Blair stresses the importance of any procedure being medically safe and also that it should be prompted by what you think of yourself. "If you're doing it to make other people like you then you need more help, because that's doomed. They will like you for five minutes then stop for all the reasons they didn't like you before."
Now happily married to Stephen, Finlayson has a two-year-old daughter Lucy and is expecting another baby in November. "My daughter has congenital cataracts, too, and it's likely she will develop glaucoma and there's also a chance my new baby will as well. But my mum and dad are also both blind and we were brought up to get on with it, not sit about complaining about being 'disabled'," says Finlayson, who works for Ownership Options, a charitable organisation that advises disabled people on accommodation. So despite her condition, Rachel reckoned she had plenty to feel happy about and set about finding a dentist to do the work.

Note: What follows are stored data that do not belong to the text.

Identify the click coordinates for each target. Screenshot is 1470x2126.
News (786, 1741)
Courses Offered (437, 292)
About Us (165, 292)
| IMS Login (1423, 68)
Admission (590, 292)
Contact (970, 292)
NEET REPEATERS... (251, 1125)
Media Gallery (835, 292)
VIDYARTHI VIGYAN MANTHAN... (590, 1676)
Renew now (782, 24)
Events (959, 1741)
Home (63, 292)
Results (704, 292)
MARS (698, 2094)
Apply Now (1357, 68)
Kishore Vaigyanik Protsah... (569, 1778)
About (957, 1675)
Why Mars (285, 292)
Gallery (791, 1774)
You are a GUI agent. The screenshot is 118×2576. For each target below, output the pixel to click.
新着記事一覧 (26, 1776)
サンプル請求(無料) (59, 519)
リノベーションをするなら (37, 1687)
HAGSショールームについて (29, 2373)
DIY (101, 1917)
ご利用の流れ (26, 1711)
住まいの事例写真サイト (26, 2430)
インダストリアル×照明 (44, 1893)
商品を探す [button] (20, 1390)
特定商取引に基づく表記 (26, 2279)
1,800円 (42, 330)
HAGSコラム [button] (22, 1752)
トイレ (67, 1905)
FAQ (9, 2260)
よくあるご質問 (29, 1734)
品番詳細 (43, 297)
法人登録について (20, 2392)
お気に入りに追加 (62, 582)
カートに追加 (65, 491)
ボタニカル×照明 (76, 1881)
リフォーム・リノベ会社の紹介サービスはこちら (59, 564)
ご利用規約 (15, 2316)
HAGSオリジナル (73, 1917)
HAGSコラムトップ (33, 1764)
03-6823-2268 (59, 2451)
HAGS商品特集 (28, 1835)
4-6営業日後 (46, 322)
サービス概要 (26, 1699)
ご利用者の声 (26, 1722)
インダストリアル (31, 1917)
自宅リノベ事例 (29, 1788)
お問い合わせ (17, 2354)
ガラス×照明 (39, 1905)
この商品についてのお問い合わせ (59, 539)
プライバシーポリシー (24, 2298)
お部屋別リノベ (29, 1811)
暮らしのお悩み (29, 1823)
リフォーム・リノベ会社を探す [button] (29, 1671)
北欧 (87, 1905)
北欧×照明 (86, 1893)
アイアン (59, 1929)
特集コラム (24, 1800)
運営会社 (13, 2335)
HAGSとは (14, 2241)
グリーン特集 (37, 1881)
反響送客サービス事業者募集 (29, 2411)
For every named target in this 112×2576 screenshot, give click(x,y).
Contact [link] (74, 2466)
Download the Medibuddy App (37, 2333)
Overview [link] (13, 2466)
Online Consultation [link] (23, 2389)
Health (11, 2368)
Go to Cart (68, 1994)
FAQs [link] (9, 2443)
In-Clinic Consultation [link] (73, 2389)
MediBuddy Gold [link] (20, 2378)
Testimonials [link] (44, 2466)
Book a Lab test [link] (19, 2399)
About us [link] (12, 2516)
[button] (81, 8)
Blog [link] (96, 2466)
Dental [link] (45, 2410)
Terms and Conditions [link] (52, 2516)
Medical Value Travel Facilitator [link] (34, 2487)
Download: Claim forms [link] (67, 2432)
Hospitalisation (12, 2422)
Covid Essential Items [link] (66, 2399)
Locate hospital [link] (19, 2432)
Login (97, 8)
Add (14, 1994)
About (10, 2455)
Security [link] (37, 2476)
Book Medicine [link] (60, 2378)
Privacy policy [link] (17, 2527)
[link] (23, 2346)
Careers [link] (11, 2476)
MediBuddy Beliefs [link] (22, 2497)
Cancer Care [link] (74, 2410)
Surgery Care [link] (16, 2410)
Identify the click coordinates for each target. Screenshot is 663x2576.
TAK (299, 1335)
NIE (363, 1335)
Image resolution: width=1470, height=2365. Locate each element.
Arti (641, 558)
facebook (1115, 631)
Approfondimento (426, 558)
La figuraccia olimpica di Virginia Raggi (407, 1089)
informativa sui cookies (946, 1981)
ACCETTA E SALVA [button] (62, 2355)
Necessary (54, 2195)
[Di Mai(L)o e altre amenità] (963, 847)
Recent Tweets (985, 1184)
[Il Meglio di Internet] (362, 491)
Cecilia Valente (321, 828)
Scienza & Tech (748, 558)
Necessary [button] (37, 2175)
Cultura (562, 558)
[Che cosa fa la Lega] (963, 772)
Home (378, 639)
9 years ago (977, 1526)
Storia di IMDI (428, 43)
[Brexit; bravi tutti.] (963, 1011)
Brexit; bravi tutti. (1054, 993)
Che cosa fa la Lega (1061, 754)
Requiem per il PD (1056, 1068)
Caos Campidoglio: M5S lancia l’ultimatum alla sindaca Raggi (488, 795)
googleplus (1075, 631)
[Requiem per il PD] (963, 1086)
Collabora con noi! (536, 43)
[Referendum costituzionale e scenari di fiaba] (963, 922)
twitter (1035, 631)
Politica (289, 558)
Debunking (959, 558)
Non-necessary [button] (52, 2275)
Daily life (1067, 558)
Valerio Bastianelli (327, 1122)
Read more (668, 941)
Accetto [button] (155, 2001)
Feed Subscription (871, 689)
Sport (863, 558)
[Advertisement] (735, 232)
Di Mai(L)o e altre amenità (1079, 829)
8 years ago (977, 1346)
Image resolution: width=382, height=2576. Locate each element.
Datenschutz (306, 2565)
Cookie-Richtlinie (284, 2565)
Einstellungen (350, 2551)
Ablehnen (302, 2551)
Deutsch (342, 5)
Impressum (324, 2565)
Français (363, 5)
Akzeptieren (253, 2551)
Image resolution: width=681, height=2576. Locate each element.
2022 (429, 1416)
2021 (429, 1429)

Being terrified of dentists, she had spent years working her way around the capital in a bid to find one she wasn't scared of. "It's the lack of control that frightens me. I kept making appointments then cancelling."
However, she struck lucky with Biju Krishnan, of Lubiju in Leith, who suggested she could be sedated for work that involved an extraction, veneers and whitening at a cost of roughly 3,000. "He told me I could have diazepam and be unconscious, which no one had ever suggested before. They would veneer my teeth and take out an eye tooth while I was knocked out, plus someone would stay with me throughout."
Over the 12 hours before the treatment Finlayson had 20mg of diazepam, one the night before, one early in the morning and two an hour before and was completely calm in the run-up.
"On the first day I had a tooth out and preparation for the veneers. Ten days later I had them fitted. It was a case of going to sleep and when I woke up, I had straight, veneered teeth. Then I took away whitening trays and ten days later had white teeth. I thought this kind of thing was out of my league, that cosmetic dentistry was for celebrities, but we were spending 25,000 on a wedding, so I wasn't going to ruin that with my crooked teeth."
According to Krishnan, Finlayson is not alone in her situation and he has seen many clients whose lives have been ruined by bad teeth and who have suffered in silence, unaware anything can be done.
"It's unbelievable what people will go through. Their whole life revolves around things they can and can't do because of their teeth. If they have a business lunch they can't eat and they just won't smile at all."
"One woman said to me, 'Thank God I can actually smile for the first time in a photo with my children.' She hadn't smiled for 35 years. That's ridiculous and it's because of lack of communication both ways. People are afraid to ask if something can be fixed and dentists don't ask a patient if they want a particular treatment in case they're accused of trying to sell them something.
"Not being able to smile has deep-seated psychological and physical effects because smiling sets off a whole range of chemical reactions in your head, producing serotonin. If you are sad and force yourself to laugh it has a beneficial physical effect on the body. So having the teeth fixed changes the whole person. They are unrecognisable. They walk differently, look more vital and have more positive energy. It's a big thing for them."
Finlayson couldn't be happier. "My wedding day was perfect. Some brides worry about their hair or make-up and I would have worried about my teeth, but instead I was completely relaxed. I could just be myself and smile."